§ **ЧТО ТРЕБУЕТСЯ**
Пожалуйста, продолжите отрывок о борьбе в руководстве КПК в 1976 году, начав сразу после его последнего предложения.

В то пришедшееся на 1976 год тревожное время E Цзяньин взял за обыкновение включать радио или магнитофон либо пускать воду из крана, чтобы создаваемый шум мог заглушить его собственный голос и голос собеседника. Таким образом он пытался бороться с прослушиванием. Стоило Ли Дэшэну выключить радио, как E Цзяньин включил его снова, да еще прибавив звук. Оттуда доносилась ария одной из играемых тогда немногих революционных образцовых опер. Понизив голос, он сказал: «Борьба, которая ныне разгорается, крайне опасна. Лучше пусть радио играет». И он вновь повторил свой вопрос, и не успел Ли Дэшэн открыть рот, как сам и ответил: «Я считаю более важным решение организационных задач».

Теперь Ли Дэшэн все понял. Под «организационными задачами» E Цзяньин подразумевал вовсе не обычные организационные вопросы. Нет, речь в действительности шла о реорганизации партийного руководства, иначе говоря, о составе центральной власти. E Цзяньин хотел подобранными им словами намекнуть, что важнейшей задачей ныне является «утрясание» властных полномочий некоторых высокопоставленных лиц. Ли Дэшэн тотчас заявил о своем согласии, осторожно подбирая слова: «Решение организационных задач требует обстоятельности. Здесь нужна крайняя осторожность! Если от меня что-то требуется, я, конечно, исполню!»

После многочисленных тайных встреч и разговоров со старыми соратниками E Цзяньин уверовал в осуществимость своих «организационных» мероприятий. Он ощущал огромную ответственность, которую возлагал на себя.

Победить «банду четырех» было не под силу одному. Речь шла о борьбе в высших эшелонах Коммунистической партии Китая.

§ **ИСХОДНЫЕ ДАННЫЕ**
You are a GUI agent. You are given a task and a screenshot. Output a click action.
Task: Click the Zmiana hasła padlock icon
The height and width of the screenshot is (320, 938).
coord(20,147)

§ **РЕЗУЛЬТАТ ЗАДАНИЯ**
Е Цзяньин понимал, что в первую очередь нужно заручиться поддержкой премьер-министра Хуа Гофэна [род. 1921]. Это, по его мнению, послужило бы основой для законных действий. В разговоре с Хуа Гофэном он убедился, что «банда четырех» тоже беспокоит его. «Товарищ Гофэн, — начал E Цзяньин, — кое-кто только и знает, что доставляет всем хлопоты. Заседания Политбюро порой нельзя бывает закончить. Так не может продолжаться. Надо искать выход».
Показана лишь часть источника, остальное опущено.